Figure 7. Blocking mAChRs does not affect inhibitory synaptic transmission in PV interneurons. (A) Representative traces of sIPSCs from a PV interneuron before and after application of scopolamine. (B) A histogram shows the effect of scopolamine on sIPSC frequency in the PV interneuron. (C,D) Summarized data show the effect of scopolamine on sIPSC (n = 8 cells/6 mice) and mIPSC (n = 8 cells/6 mice) frequency and amplitude, respectively. (E) A representative experiment from a PV interneuron shows the effect of scopolamine on the amplitude of evoked IPSCs.

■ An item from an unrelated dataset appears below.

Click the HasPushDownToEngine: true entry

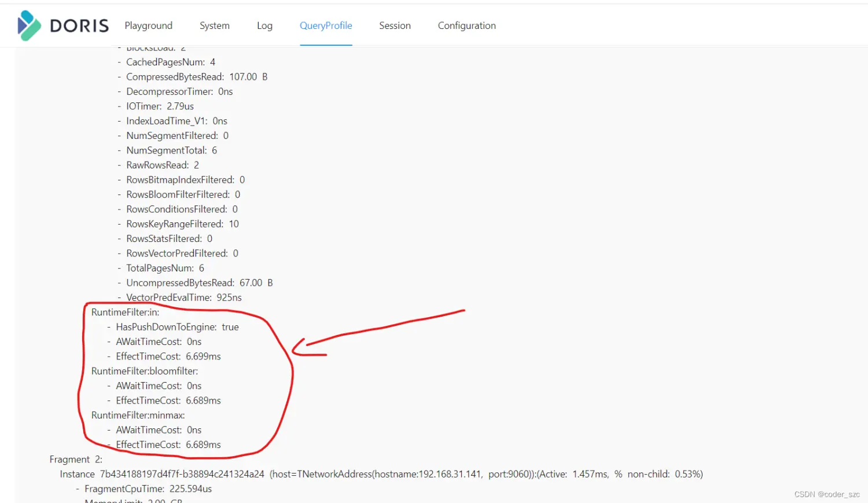(x=177, y=327)
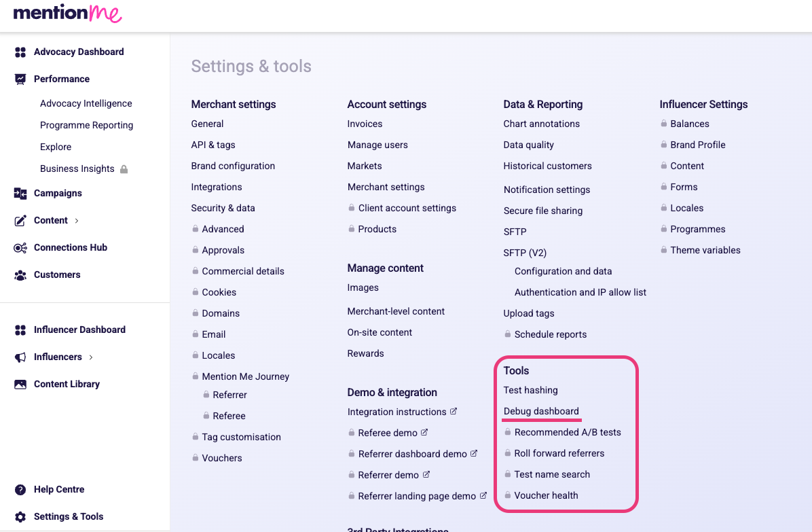Image resolution: width=812 pixels, height=532 pixels.
Task: Expand the Content submenu chevron
Action: [x=77, y=221]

Inserts: the traces of evoked IPSCs taken at the time indicated by a and b in the graph. (F,G) Summarized data show the effect of scopolamine on evoked IPSCs amplitude (n = 5 cells/4 mice) and paired-pulse ratio, respectively.

4. Discussion

In this study, we have characterized mAChR modulation of excitatory and inhibitory synapses in SST and PV interneurons in the ACC. We observed that mAChR activation by muscarine remarkably enhanced sEPSC frequency in both SST and PV interneurons. The enhancement was likely due to the increased firing of presynaptic pyramidal neurons since sEPSC amplitude and mEPSC frequency and amplitude remained unchanged. Scopolamine, which blocks mAChR activity, completely reversed the effect of muscarine but did not affect sEPSCs and mEPSCs in both interneuron subtypes when applied alone. We further observed that sIPSC and mIPSC frequency were significantly reduced by muscarine and enhanced by scopolamine in SST, but not PV, interneurons. Collectively, our results revealed that mAChR activation modulates synaptic activity in neuron and synapse type-specific manners. The enhancement of inhibitory synaptic activity in the SST interneuron by scopolamine may further disinhibit the pyramidal neurons and, thus, may contribute to the initial mechanisms of scopolamine’s rapid antidepressant action.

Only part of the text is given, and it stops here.